● Problem A: According to the passage on Pennsylvania schools and the pandemic, how many public school districts does Pennsylvania have?
● Problem B:
Decide whether each statement agrees with the passage on Pennsylvania schools and the pandemic. Answer yes or no for each, and quote the deciding words of the passage.
(i) Parents should hold off on contacting their school board members during the medical emergency.
(ii) School officials will work mostly behind the scenes over the summer.
(iii) Only the educational guidance children received needs to be evaluated.

● Page extract:
▼
How the 2020-21 school year will greet Pennsylvania’s 500 public school districts is destined to remain a matter of deep concern in the weeks ahead, considering the many uncertainties of the coronavirus pandemic, as well as new evidence suggesting that children aren’t immune to it.

Understandably, officials of the 500 school systems will be working mostly behind the scenes during the summer, by necessity due to pandemic restrictions, to have a workable plan of action in place for when the new school year is scheduled to begin — no matter how the COVID-19 situation is playing out at that time.

During the coming months, parents should stay tuned for information about the planning and options under consideration. Despite the medical emergency, school district residents will retain their right to know and should not be reluctant to get in touch with their elected school board members about concerns they are harboring.

Amid the uncertainties regarding what is ahead, there is the important task of reacting to what already has happened – what happened and actually still is happening since the state’s schools were shuttered amid the pandemic’s tightening grip.

Attention must focus on evaluations of how all aspects of district operations responded to the coronavirus emergency.

Whether children got the best possible educational guidance during the final months of the 2019-20 school year is, of course, what many people will be thinking about first. How-ever, that is only part of what needs to be considered by districts large and small in the run-up to 2020-21.

All aspects of school operations must be subject to evaluation.

There needs to be close analysis of what can be done better if COVID-19 rears its ugly head again in the fall, or anytime after that in the coming 2020-21 school year.
▲
● Records provided:
▼
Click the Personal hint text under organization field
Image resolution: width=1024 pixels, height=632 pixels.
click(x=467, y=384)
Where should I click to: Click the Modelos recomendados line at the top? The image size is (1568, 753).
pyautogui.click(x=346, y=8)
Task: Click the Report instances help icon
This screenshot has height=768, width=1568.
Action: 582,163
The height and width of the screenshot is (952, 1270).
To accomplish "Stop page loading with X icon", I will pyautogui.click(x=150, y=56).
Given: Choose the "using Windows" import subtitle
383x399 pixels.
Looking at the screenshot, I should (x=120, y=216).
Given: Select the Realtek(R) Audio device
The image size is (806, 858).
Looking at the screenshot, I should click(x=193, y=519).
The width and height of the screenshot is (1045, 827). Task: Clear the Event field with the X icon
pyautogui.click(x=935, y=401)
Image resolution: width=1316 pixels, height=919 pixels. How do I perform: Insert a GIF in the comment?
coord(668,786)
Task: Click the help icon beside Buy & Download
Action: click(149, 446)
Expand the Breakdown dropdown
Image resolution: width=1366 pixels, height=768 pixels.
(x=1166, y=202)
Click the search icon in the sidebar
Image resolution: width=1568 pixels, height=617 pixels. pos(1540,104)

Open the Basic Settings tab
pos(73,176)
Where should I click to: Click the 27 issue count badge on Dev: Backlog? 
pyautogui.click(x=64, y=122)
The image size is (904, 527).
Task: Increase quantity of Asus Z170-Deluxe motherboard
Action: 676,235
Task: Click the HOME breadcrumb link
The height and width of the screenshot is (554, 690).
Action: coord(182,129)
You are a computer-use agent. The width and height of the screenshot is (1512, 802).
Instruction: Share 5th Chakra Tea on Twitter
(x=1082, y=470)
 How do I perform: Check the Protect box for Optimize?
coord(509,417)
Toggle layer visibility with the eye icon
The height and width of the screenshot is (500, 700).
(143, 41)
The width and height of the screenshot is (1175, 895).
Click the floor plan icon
▲
● Written answer A: 500

● Written answer B:
(i) No: "should not be reluctant to get in touch with their elected school board members about concerns they are harboring"
(ii) Yes: "officials of the 500 school systems will be working mostly behind the scenes during the summer"
(iii) No: "All aspects of school operations must be subject to evaluation."